The present study was undertaken to confirm whether
sulodexide aleviates neointimal
hyperplasia by regulating
angiopoietin/Tie in a rat femoral
arteriovenous fistula (AVF) model. Sprague Dawley rats were divided into four groups:
sham, model, treatment and treatment control. An arteriovenous shunt model was created in the model and treatment groups.
Sulodexide was subcutaneously administered (10 mg/kg/day) 6 times per week for 8 weeks in the treatment and treatment control groups. Histology and immunofluorescence were analyzed and the
protein expression of angiopoietin‑1, angiopoietin‑2, Tie‑2, p‑ERK and total‑ERK were tested by ELISA and/or western blotting after 8 weeks. HE staining revealed that
sulodexide was able to partially alleviate intimal
hyperplasia of remodeled veins in the AVF model. Additionally,
sulodexide was able to decrease angiopoietin‑2 and Tie‑2 expression while increasing angiopoietin‑1 expression in AVF tissue.
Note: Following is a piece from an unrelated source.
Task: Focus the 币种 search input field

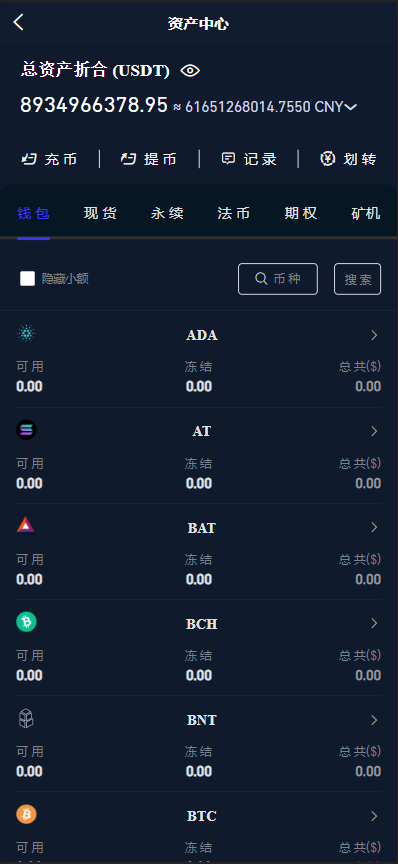Action: (278, 279)
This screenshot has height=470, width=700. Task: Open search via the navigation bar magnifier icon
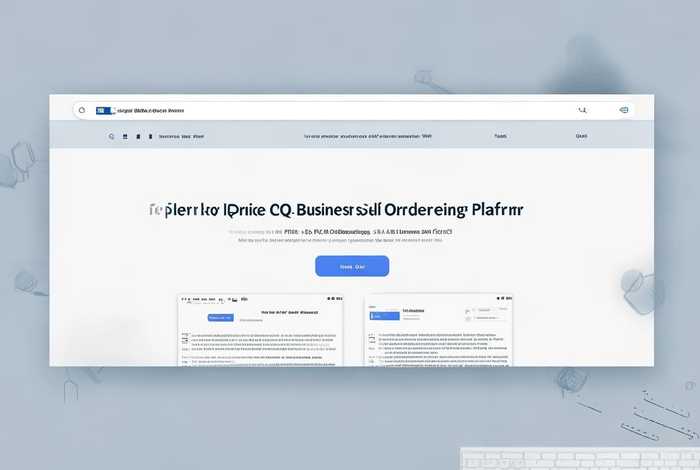point(112,136)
Sulodexide was also able to decrease ERK phosphorylation which was increased in the model. Serum levels of soluble Tie-2 (sTie‑2) were also significantly decreased by
sulodexide compared with the model. Immunofluorescent analysis also confirmed that
sulodexide was able to decrease angiopoietin‑2 expression, possibly partially by inhibiting endothelial cell proliferation.
Sulodexide may alleviate venous intimal
hyperplasia by regulating the
angiopoietin/Tie system, which may play a significant role in assisting remodeled veins to cope with their new biomechanical environment, but whether the
angiopoietin/Tie system is beneficial or not requires further study.